TASK INSTRUCTIONS: Repeat the data word for word. Do not include the pictures.

[Excerpts from a dataset]

- - - -

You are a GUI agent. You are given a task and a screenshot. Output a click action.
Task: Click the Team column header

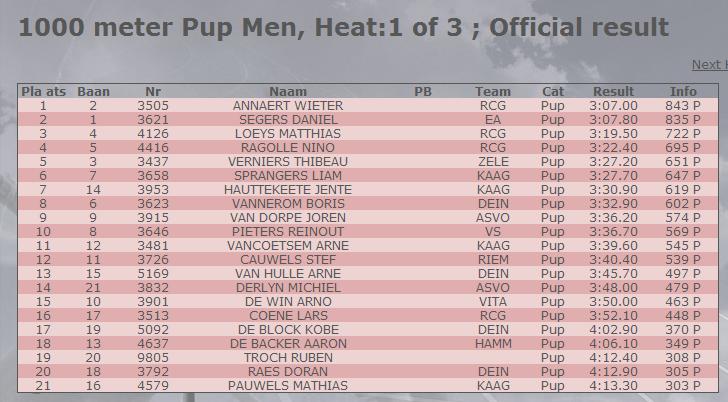[493, 91]
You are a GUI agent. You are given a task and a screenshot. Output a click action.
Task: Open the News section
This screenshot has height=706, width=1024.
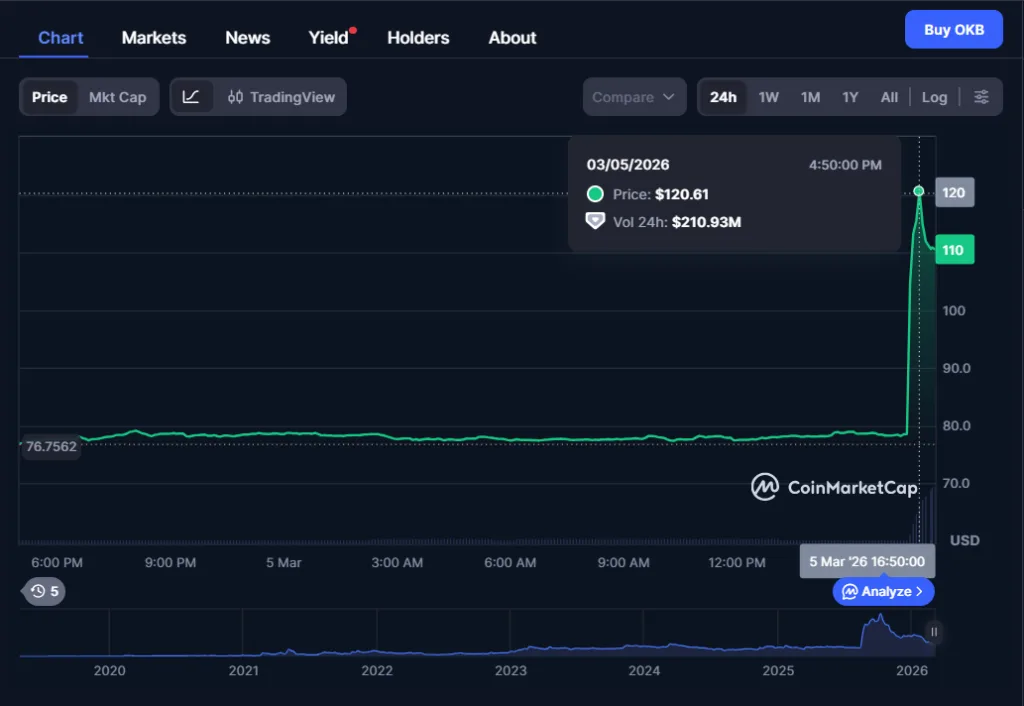(247, 37)
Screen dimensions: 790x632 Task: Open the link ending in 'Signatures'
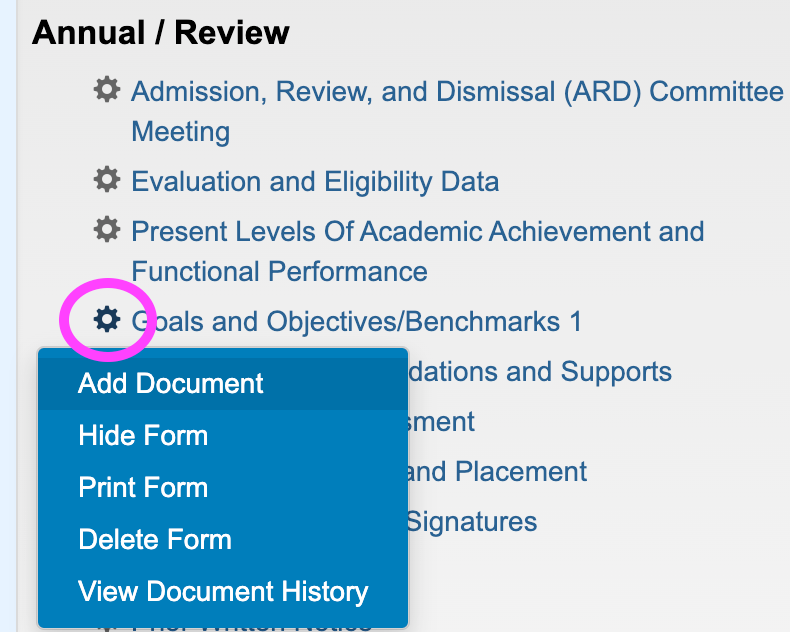click(472, 522)
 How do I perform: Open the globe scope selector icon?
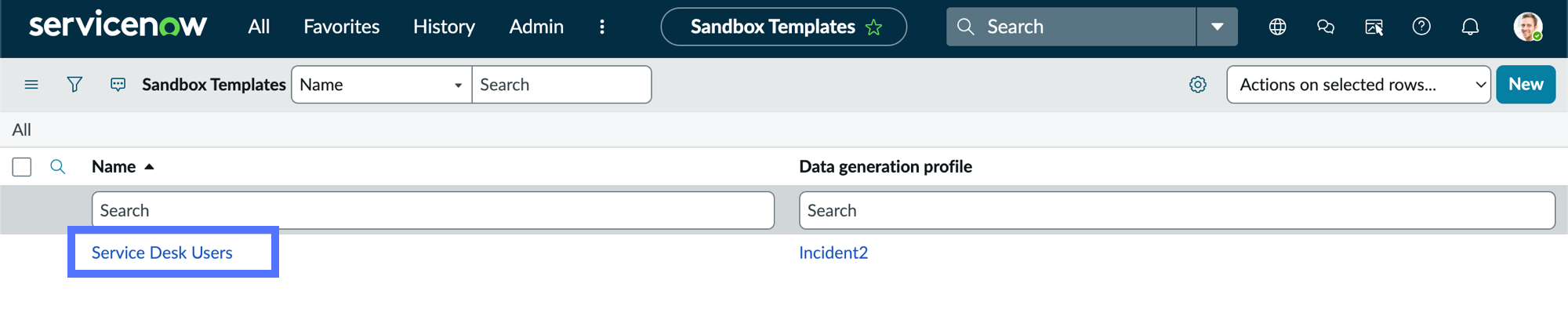click(x=1277, y=27)
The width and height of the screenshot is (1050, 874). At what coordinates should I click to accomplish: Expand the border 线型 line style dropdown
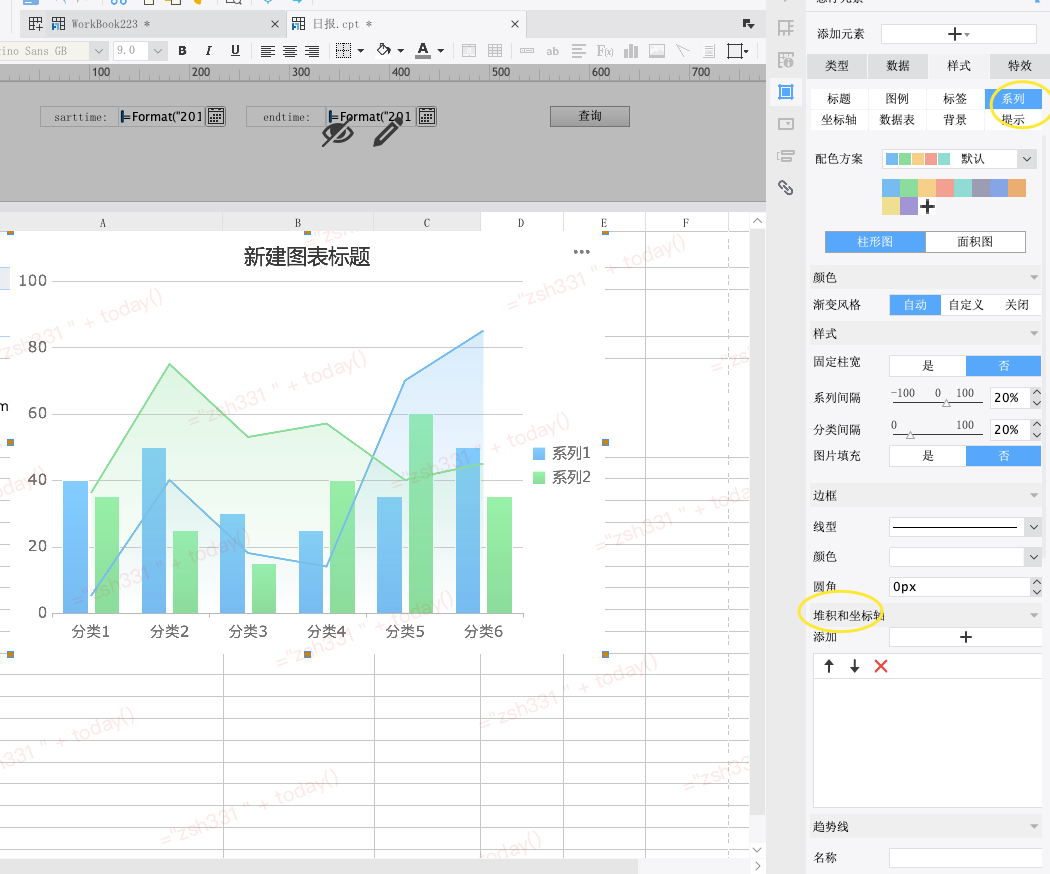pyautogui.click(x=965, y=527)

- - - -

SOLVED EXERCISE:
You are a GUI agent. You are given a task and a screenshot. Output a click action.
Task: Click the Team column header

[493, 91]
You are a GUI agent. You are given a task and a screenshot. Output a click action.
Task: Open the News section
This screenshot has height=706, width=1024.
(247, 37)
Screen dimensions: 790x632 Task: Open the link ending in 'Signatures'
click(472, 522)
 How do I perform: Open the globe scope selector icon?
click(x=1277, y=27)
The width and height of the screenshot is (1050, 874). At what coordinates should I click to accomplish: Expand the border 线型 line style dropdown
pyautogui.click(x=965, y=527)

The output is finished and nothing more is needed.